What government hospitals cite as “COVID sequel” or “incidental COVID” is the sequence of events from the onset of the disease (COVID 19) leading upto the death of the patient, mentioned by the ICMR in its COD manual, but selectively ignored by the government hospitals for documenting death.

“We have been told orally in the meeting that only deaths within 10 days of admissions will be taken as COVID-19 deaths. But this is wrong because, once community transmission has started in a pandemic, every death should be counted as a pandemic death, as per international standards,” says a medical officer in Krishnagiri. It goes on the assumption that the virus is identifiable only for 10 days, any damage done by the virus after the person testing negative is not counted as a COVID-19 death.

But, the ICMR manual nowhere states that the UCOD should be documented to COVID-19 only if it occurs within a specific time of infection. It also details the recording of time between the onset of disease and death – which may be “hours, days, weeks or even years.”

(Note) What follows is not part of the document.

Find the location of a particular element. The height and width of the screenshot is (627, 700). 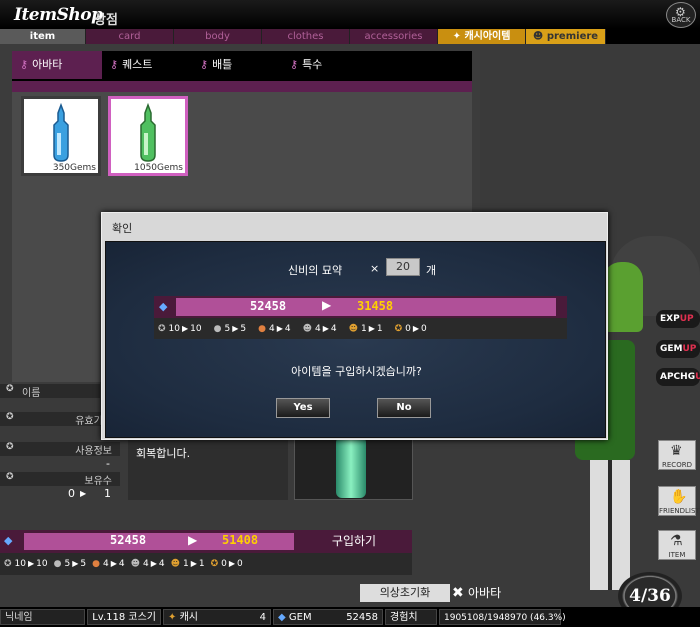

stat-to: 1 is located at coordinates (202, 564).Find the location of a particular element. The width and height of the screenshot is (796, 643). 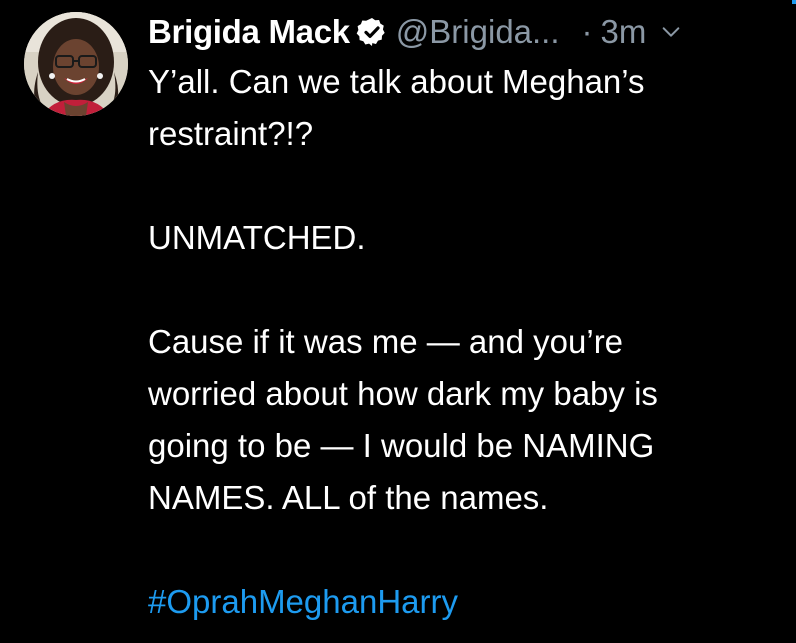

tweet-header: Brigida Mack @Brigida... · 3m is located at coordinates (463, 32).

“Of course there is -. We don’t even count SARI deaths (Severe Acute Respiratory Syndrome) as COVID-19 deaths,” says the medical officer. “For instance, a patient with breathlessness would rush only to the government hospital not a PHC (primary health centre). At the GH, we won’t spend time in collecting swabs from the patient, but start treating for SARI. When the patient dies, it is treated as a SARI death but not a COVID-19 death. It may be COVID-19, but since the swab is not collected, it is not counted,” says the medical officer. “The patient is handled, treated as per COVID-19 protocols, the body bagged as per COVID-19 protocols – only that the death is not counted.”

“To say, a person tested negative but subsequently died of lung infection due to COVID-19 (but the death is unrecorded), is not just disingenuous but fraud,” says T. Sundararaman, former Convenor of Jan Swasthya Abhiyan.

Tamil Nadu has had a good record of transparency in the first phase and if this is happening now, it is tragic, he adds. “These are innovations made locally to hide deaths. There is an international standard in COVID 19 death recording. It is not up to them to bring local innovations like new nomenclature. Nobody dies of diabetes unless there is COVID-19. At least, they should be reported as a separate category of reporting. This sort of obfuscation will not just lead to un-recording of mortality, it will lead to an actual rise in mortality,” he says.